Plug-and-Play: Can be directly applied to mainstream VLMs like LLaVA/LLaVA-NeXT without modifying the inference architecture.

Limitations & Future Work¶

Multi-teacher encoder forward passes are still required during training, leading to high training costs (16\(\times\)A800).
The \([CLS]\) attention fully relies on CLIP, which may result in insufficient distillation in regions that CLIP fails to attend to.
Validation is limited to the LLaVA series; generalizability has not been tested on architectures like Qwen-VL or InternVL.
MoLE currently uses only top-1 routing; top-2 or soft routing strategies have not been explored.
Occasional slight performance drops on TextVQA, possibly because enhancing visual tokens has an adverse effect on text understanding.

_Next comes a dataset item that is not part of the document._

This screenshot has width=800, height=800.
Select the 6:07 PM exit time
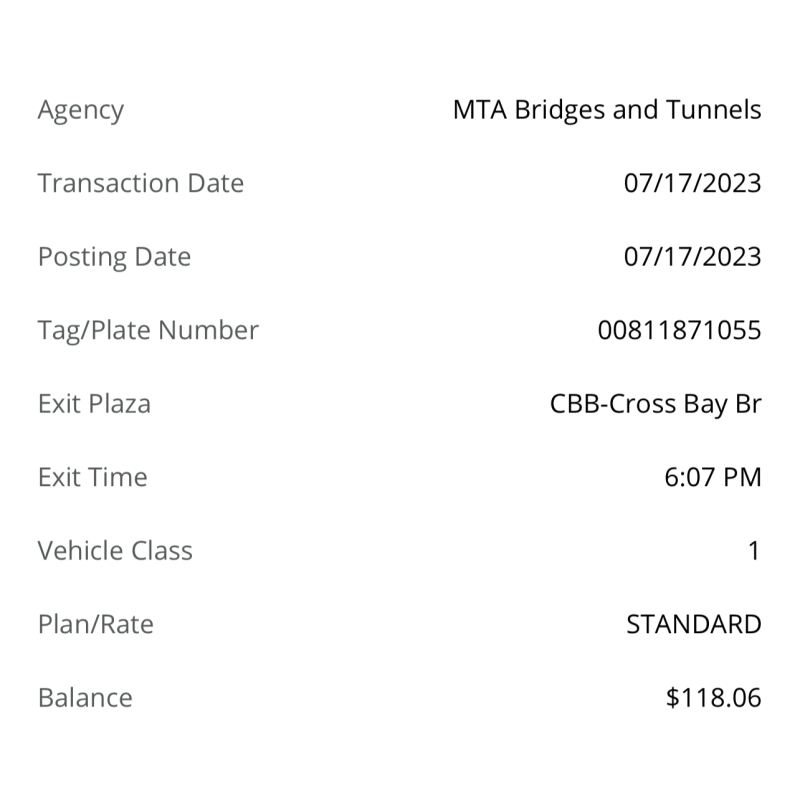pyautogui.click(x=712, y=478)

AM-RADIO: Multi-head, single-backbone distillation trained on DataComp-1B; MoVE-KD requires no extra data and achieves better performance.
Eagle/Mini-Gemini: Uses extra encoders for high-resolution refinement, which incurs higher inference costs.
OneS: A pioneer in multi-teacher LLM distillation; MoVE-KD introduces multi-teacher KD to the visual side of VLMs.
Insight: \([CLS]\) attention is an underestimated signal—it encodes information on "where is important in the image" and can be widely applied in scenarios like distillation, pruning, and token compression.

Rating¶

Novelty: ⭐⭐⭐⭐ First to apply multi-teacher KD + MoLE on VLM visual encoders, presenting a novel perspective.
Experimental Thoroughness: ⭐⭐⭐⭐⭐ Covers LLaVA/LLaVA-NeXT, multiple scales (1.7B to 13B), 8 benchmarks, and detailed ablations.
Writing Quality: ⭐⭐⭐⭐ Clear structure and well-designed ablation studies.
Value: ⭐⭐⭐⭐ Highly practical, plug-and-play improvement for VLMs; excellent teacher scalability.